Element and text position data
+++
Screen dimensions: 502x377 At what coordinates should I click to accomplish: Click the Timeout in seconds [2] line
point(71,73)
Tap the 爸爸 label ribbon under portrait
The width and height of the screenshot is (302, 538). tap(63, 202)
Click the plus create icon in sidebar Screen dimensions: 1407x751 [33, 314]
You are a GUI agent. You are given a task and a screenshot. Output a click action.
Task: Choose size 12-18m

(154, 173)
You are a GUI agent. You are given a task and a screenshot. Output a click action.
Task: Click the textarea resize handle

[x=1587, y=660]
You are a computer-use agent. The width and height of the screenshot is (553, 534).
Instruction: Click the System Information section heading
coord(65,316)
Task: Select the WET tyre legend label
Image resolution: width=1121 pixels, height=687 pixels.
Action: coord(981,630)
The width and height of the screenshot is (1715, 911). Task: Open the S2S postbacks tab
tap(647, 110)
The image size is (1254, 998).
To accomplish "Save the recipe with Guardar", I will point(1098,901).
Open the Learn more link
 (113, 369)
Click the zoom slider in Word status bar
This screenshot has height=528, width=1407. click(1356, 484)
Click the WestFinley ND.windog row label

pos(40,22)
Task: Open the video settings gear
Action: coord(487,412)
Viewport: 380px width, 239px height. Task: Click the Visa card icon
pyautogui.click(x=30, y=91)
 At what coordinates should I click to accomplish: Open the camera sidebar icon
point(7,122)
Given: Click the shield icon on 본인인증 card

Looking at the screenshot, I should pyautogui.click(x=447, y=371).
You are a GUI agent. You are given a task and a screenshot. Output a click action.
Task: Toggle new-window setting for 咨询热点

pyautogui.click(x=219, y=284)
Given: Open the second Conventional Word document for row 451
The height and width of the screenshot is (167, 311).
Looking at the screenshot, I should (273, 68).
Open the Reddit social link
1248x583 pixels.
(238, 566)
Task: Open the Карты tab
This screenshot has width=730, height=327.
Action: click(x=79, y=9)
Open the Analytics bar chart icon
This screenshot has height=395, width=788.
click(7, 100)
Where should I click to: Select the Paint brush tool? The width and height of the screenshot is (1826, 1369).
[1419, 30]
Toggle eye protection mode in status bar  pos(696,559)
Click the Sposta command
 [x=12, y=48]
+++
Written task –
Copy all of the material above line for line, changing nothing.

Exercise output –
Screen dimensions: 502x377 At what coordinates should I click to accomplish: Click the Timeout in seconds [2] line
point(71,73)
Tap the 爸爸 label ribbon under portrait
The width and height of the screenshot is (302, 538). tap(63, 202)
Click the plus create icon in sidebar Screen dimensions: 1407x751 [33, 314]
You are a GUI agent. You are given a task and a screenshot. Output a click action.
Task: Choose size 12-18m

(154, 173)
You are a GUI agent. You are given a task and a screenshot. Output a click action.
Task: Click the textarea resize handle

[x=1587, y=660]
You are a computer-use agent. The width and height of the screenshot is (553, 534).
Instruction: Click the System Information section heading
coord(65,316)
Task: Select the WET tyre legend label
Image resolution: width=1121 pixels, height=687 pixels.
Action: coord(981,630)
The width and height of the screenshot is (1715, 911). Task: Open the S2S postbacks tab
tap(647, 110)
The image size is (1254, 998).
To accomplish "Save the recipe with Guardar", I will point(1098,901).
Open the Learn more link
 (113, 369)
Click the zoom slider in Word status bar
This screenshot has height=528, width=1407. click(1356, 484)
Click the WestFinley ND.windog row label

pos(40,22)
Task: Open the video settings gear
Action: coord(487,412)
Viewport: 380px width, 239px height. Task: Click the Visa card icon
pyautogui.click(x=30, y=91)
 At what coordinates should I click to accomplish: Open the camera sidebar icon
point(7,122)
Given: Click the shield icon on 본인인증 card

Looking at the screenshot, I should pyautogui.click(x=447, y=371).
You are a GUI agent. You are given a task and a screenshot. Output a click action.
Task: Toggle new-window setting for 咨询热点

pyautogui.click(x=219, y=284)
Given: Open the second Conventional Word document for row 451
The height and width of the screenshot is (167, 311).
Looking at the screenshot, I should (273, 68).
Open the Reddit social link
1248x583 pixels.
(238, 566)
Task: Open the Карты tab
This screenshot has width=730, height=327.
Action: click(x=79, y=9)
Open the Analytics bar chart icon
This screenshot has height=395, width=788.
click(7, 100)
Where should I click to: Select the Paint brush tool? The width and height of the screenshot is (1826, 1369).
[1419, 30]
Toggle eye protection mode in status bar  pos(696,559)
Click the Sposta command
 [x=12, y=48]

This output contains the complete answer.